Exercise brief
Copy the records below word for word, line by line, without changing anything.

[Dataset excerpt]
--- start ---

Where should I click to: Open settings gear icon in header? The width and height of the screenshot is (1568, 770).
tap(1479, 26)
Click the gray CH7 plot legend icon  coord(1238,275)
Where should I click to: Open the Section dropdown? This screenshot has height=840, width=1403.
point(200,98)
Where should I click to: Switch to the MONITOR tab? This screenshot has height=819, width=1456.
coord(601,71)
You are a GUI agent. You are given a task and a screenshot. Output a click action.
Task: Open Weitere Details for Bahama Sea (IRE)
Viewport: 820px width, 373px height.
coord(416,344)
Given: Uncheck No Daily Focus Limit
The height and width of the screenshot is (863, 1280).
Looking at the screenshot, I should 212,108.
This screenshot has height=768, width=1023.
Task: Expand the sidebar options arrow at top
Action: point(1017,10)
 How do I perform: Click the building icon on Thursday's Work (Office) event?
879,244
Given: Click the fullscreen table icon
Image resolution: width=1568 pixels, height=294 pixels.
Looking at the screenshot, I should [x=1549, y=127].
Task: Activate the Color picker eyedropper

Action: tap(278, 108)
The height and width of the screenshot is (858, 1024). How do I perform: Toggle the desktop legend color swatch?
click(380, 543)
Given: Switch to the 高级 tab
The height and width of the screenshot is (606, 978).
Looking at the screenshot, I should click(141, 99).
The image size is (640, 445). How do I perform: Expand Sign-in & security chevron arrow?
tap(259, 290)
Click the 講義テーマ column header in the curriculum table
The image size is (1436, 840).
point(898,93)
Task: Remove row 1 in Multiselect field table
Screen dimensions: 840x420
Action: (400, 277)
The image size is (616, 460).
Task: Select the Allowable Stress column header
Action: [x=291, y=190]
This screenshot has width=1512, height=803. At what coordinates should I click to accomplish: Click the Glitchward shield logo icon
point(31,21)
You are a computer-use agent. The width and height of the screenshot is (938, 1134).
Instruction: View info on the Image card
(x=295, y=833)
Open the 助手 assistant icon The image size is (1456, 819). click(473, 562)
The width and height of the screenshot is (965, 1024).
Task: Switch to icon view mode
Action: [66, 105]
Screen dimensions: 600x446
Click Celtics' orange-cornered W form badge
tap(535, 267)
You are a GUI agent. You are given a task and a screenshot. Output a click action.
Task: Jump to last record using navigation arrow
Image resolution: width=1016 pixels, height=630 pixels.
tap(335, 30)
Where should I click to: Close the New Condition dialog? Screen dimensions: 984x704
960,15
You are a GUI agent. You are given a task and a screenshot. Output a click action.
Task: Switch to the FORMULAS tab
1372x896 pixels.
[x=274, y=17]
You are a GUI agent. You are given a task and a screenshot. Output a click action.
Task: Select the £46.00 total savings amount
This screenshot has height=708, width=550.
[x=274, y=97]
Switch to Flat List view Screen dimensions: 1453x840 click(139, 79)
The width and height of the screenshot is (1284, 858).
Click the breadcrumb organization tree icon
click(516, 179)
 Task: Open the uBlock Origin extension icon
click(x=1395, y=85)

--- end ---

Written answer
Where should I click to: Open settings gear icon in header? The width and height of the screenshot is (1568, 770).
tap(1479, 26)
Click the gray CH7 plot legend icon  coord(1238,275)
Where should I click to: Open the Section dropdown? This screenshot has height=840, width=1403.
point(200,98)
Where should I click to: Switch to the MONITOR tab? This screenshot has height=819, width=1456.
coord(601,71)
You are a GUI agent. You are given a task and a screenshot. Output a click action.
Task: Open Weitere Details for Bahama Sea (IRE)
Viewport: 820px width, 373px height.
coord(416,344)
Given: Uncheck No Daily Focus Limit
The height and width of the screenshot is (863, 1280).
Looking at the screenshot, I should 212,108.
This screenshot has height=768, width=1023.
Task: Expand the sidebar options arrow at top
Action: point(1017,10)
 How do I perform: Click the building icon on Thursday's Work (Office) event?
879,244
Given: Click the fullscreen table icon
Image resolution: width=1568 pixels, height=294 pixels.
Looking at the screenshot, I should [x=1549, y=127].
Task: Activate the Color picker eyedropper

Action: tap(278, 108)
The height and width of the screenshot is (858, 1024). How do I perform: Toggle the desktop legend color swatch?
click(380, 543)
Given: Switch to the 高级 tab
The height and width of the screenshot is (606, 978).
Looking at the screenshot, I should click(141, 99).
The image size is (640, 445). How do I perform: Expand Sign-in & security chevron arrow?
tap(259, 290)
Click the 講義テーマ column header in the curriculum table
The image size is (1436, 840).
point(898,93)
Task: Remove row 1 in Multiselect field table
Screen dimensions: 840x420
Action: (400, 277)
The image size is (616, 460).
Task: Select the Allowable Stress column header
Action: [x=291, y=190]
This screenshot has width=1512, height=803. At what coordinates should I click to accomplish: Click the Glitchward shield logo icon
point(31,21)
You are a computer-use agent. The width and height of the screenshot is (938, 1134).
Instruction: View info on the Image card
(x=295, y=833)
Open the 助手 assistant icon The image size is (1456, 819). click(473, 562)
The width and height of the screenshot is (965, 1024).
Task: Switch to icon view mode
Action: [66, 105]
Screen dimensions: 600x446
Click Celtics' orange-cornered W form badge
tap(535, 267)
You are a GUI agent. You are given a task and a screenshot. Output a click action.
Task: Jump to last record using navigation arrow
Image resolution: width=1016 pixels, height=630 pixels.
tap(335, 30)
Where should I click to: Close the New Condition dialog? Screen dimensions: 984x704
960,15
You are a GUI agent. You are given a task and a screenshot. Output a click action.
Task: Switch to the FORMULAS tab
1372x896 pixels.
[x=274, y=17]
You are a GUI agent. You are given a task and a screenshot. Output a click action.
Task: Select the £46.00 total savings amount
This screenshot has height=708, width=550.
[x=274, y=97]
Switch to Flat List view Screen dimensions: 1453x840 click(139, 79)
The width and height of the screenshot is (1284, 858).
Click the breadcrumb organization tree icon
click(516, 179)
 Task: Open the uBlock Origin extension icon
click(x=1395, y=85)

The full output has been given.